**SET EXERCISE**
Reproduce verbatim the part of the listing that opens with the line containing "will click(38, 253)." and closes with the line containing "(x=106, y=228)", both of those lines included.

**RECORDS FOR THIS EXERCISE**
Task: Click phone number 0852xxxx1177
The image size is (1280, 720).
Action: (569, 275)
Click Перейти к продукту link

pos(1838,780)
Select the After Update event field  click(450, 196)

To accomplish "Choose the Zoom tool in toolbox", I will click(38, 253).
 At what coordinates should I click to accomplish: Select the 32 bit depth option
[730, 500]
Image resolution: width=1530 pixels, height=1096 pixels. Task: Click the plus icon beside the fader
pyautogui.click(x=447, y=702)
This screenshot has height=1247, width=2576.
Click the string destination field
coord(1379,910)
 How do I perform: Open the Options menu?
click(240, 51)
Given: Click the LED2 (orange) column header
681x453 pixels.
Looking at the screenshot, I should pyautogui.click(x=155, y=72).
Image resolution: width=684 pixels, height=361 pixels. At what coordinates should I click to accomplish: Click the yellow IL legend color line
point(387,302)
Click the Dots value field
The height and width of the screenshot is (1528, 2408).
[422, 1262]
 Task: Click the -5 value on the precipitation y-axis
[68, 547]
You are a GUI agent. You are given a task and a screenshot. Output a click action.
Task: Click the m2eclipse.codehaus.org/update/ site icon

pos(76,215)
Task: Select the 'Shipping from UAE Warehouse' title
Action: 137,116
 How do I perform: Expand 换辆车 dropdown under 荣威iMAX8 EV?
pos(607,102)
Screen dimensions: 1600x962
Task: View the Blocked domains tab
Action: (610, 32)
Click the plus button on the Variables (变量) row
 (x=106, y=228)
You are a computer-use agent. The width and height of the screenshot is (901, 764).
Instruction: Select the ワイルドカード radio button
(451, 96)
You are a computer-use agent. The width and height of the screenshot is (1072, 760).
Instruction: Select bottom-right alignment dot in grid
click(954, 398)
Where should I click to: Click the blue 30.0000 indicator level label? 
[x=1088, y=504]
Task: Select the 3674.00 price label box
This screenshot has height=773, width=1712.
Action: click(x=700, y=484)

**SOLUTION TO THE EXERCISE**
To accomplish "Choose the Zoom tool in toolbox", I will click(38, 253).
 At what coordinates should I click to accomplish: Select the 32 bit depth option
[730, 500]
Image resolution: width=1530 pixels, height=1096 pixels. Task: Click the plus icon beside the fader
pyautogui.click(x=447, y=702)
This screenshot has height=1247, width=2576.
Click the string destination field
coord(1379,910)
 How do I perform: Open the Options menu?
click(240, 51)
Given: Click the LED2 (orange) column header
681x453 pixels.
Looking at the screenshot, I should pyautogui.click(x=155, y=72).
Image resolution: width=684 pixels, height=361 pixels. At what coordinates should I click to accomplish: Click the yellow IL legend color line
point(387,302)
Click the Dots value field
The height and width of the screenshot is (1528, 2408).
[422, 1262]
 Task: Click the -5 value on the precipitation y-axis
[68, 547]
You are a GUI agent. You are given a task and a screenshot. Output a click action.
Task: Click the m2eclipse.codehaus.org/update/ site icon

pos(76,215)
Task: Select the 'Shipping from UAE Warehouse' title
Action: 137,116
 How do I perform: Expand 换辆车 dropdown under 荣威iMAX8 EV?
pos(607,102)
Screen dimensions: 1600x962
Task: View the Blocked domains tab
Action: (610, 32)
Click the plus button on the Variables (变量) row
 (x=106, y=228)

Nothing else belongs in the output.